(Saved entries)
----
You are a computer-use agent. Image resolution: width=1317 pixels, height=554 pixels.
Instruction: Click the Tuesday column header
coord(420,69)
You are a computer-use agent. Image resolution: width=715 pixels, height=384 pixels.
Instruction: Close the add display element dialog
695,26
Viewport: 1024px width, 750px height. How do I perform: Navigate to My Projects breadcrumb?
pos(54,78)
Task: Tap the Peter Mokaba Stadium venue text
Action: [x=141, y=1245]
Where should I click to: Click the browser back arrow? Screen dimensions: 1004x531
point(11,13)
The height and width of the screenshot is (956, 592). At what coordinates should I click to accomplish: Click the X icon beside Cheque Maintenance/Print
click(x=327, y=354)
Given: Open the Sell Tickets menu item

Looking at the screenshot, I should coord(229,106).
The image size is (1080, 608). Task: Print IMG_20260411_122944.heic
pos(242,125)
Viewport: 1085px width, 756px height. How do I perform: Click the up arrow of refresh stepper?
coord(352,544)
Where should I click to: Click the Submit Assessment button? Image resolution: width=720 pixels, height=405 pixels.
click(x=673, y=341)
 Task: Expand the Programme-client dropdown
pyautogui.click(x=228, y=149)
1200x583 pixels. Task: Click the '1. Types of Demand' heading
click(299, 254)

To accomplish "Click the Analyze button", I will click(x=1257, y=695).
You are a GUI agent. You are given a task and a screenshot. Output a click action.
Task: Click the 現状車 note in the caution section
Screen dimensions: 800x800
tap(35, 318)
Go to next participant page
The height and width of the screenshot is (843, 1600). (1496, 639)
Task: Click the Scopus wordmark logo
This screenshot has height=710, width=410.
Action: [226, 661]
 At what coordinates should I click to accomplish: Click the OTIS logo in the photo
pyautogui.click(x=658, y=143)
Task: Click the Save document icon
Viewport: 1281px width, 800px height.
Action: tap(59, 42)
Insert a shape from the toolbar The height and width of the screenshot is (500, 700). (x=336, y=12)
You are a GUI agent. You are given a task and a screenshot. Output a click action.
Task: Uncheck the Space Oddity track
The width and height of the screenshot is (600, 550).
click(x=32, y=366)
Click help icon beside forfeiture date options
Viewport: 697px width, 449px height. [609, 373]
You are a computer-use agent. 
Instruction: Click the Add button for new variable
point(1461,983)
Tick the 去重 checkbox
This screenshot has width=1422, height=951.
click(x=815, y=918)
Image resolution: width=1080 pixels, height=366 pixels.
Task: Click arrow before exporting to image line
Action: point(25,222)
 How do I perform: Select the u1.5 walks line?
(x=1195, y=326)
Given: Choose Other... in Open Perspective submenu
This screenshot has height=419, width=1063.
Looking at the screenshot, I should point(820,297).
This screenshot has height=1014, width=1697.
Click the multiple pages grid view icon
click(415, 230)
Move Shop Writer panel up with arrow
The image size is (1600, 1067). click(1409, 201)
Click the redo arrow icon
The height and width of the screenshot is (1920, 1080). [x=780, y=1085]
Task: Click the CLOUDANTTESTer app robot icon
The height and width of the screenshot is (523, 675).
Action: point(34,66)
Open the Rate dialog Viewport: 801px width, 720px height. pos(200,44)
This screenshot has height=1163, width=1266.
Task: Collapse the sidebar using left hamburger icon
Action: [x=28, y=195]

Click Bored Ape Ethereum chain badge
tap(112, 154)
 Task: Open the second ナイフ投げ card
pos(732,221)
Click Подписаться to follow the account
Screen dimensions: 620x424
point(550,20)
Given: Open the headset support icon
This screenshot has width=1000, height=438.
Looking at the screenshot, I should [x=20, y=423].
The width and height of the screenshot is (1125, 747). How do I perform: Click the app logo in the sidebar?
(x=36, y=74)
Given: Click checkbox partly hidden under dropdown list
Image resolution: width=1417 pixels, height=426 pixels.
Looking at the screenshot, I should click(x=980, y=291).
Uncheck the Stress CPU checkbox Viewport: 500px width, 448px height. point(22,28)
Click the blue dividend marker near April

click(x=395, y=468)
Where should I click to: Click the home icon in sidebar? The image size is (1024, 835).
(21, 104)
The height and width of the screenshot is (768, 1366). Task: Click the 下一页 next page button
----
* _ASSIGNMENT_
Reply with nothing but the count of lines in the entries above that contain "computer".

* _SOLUTION FOR THIS EXERCISE_
3